▶ _Brief_: Reproduce the records below exactly; the images should not appear.

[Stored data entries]
|---|
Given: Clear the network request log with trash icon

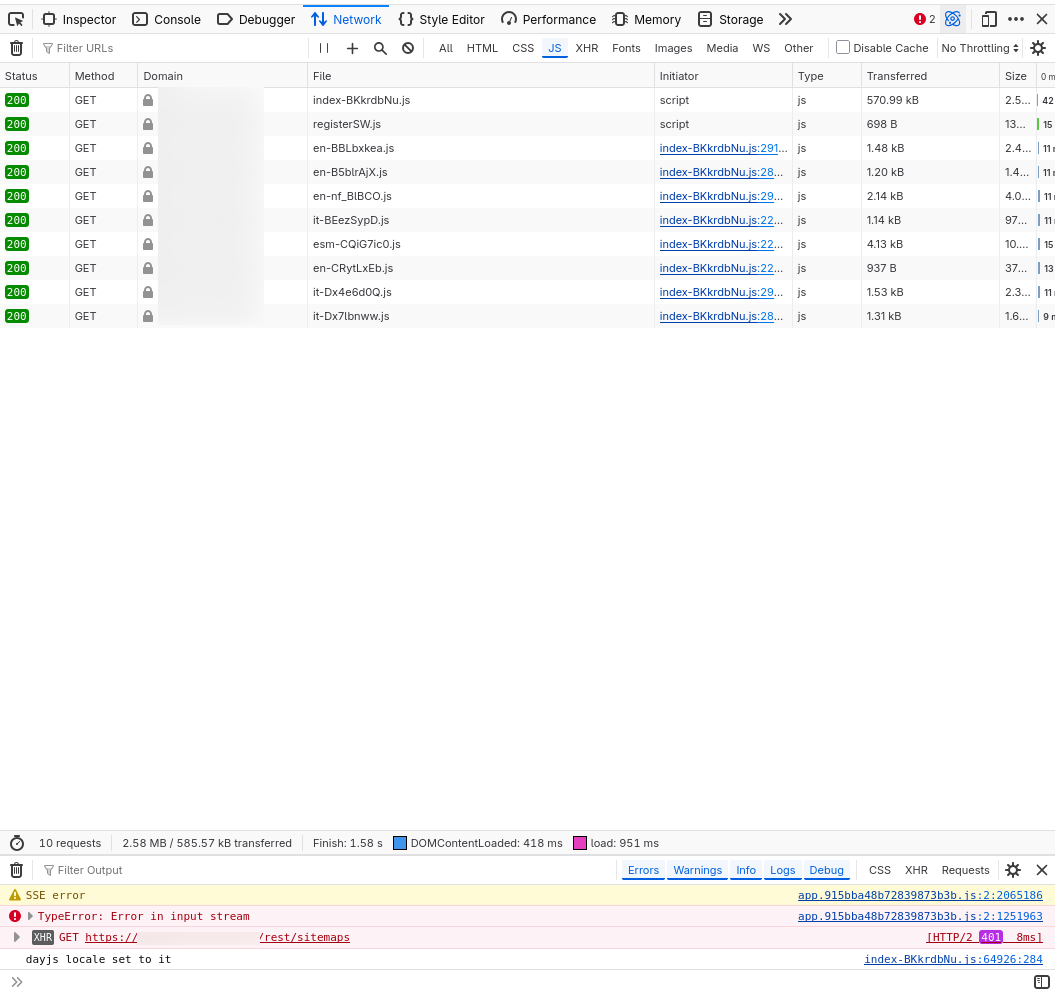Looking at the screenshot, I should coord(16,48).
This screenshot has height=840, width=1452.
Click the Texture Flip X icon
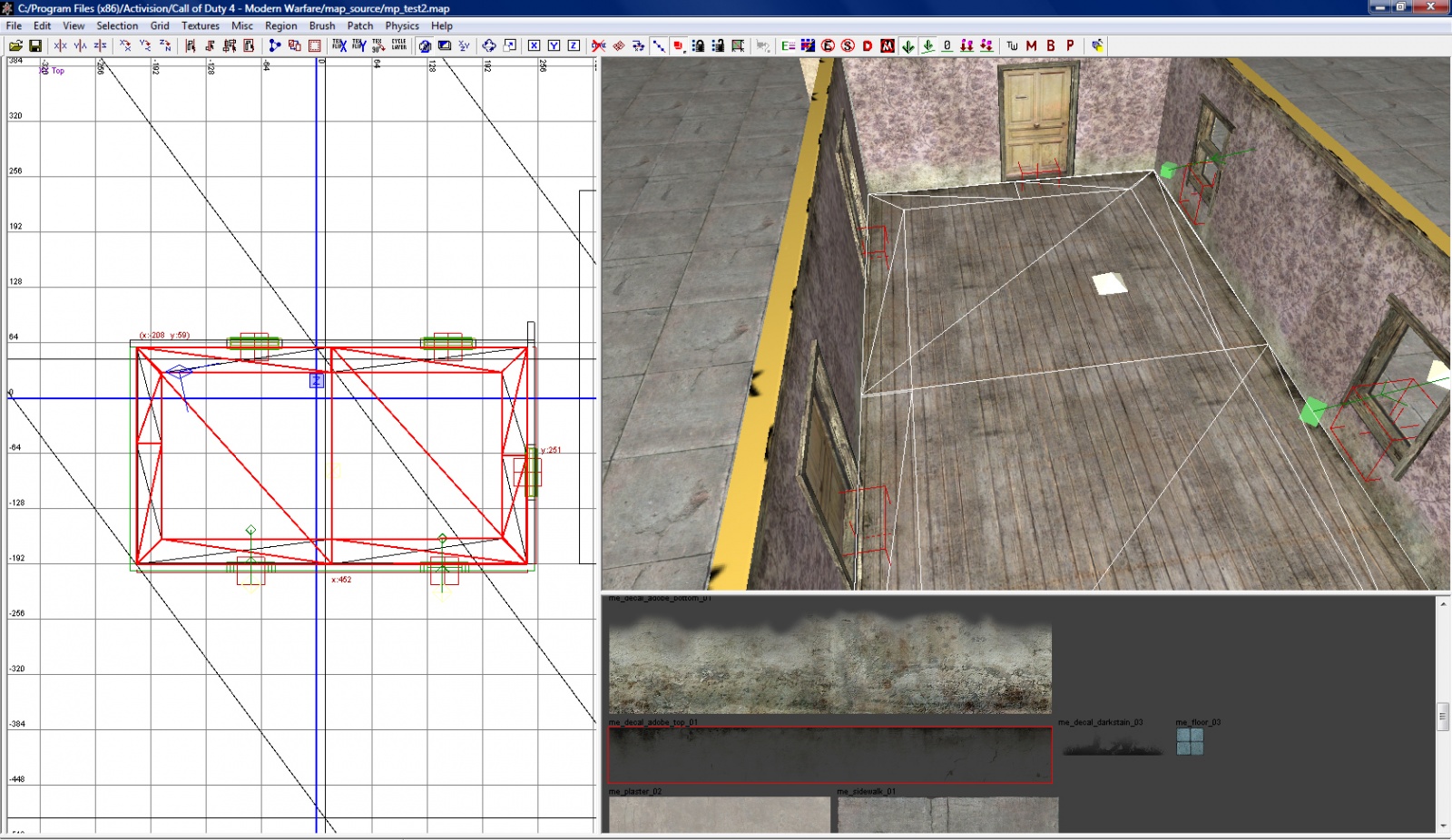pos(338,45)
|---|
▶ _Output_:
Given: Clear the network request log with trash icon

Looking at the screenshot, I should coord(16,48).
This screenshot has height=840, width=1452.
Click the Texture Flip X icon
pos(338,45)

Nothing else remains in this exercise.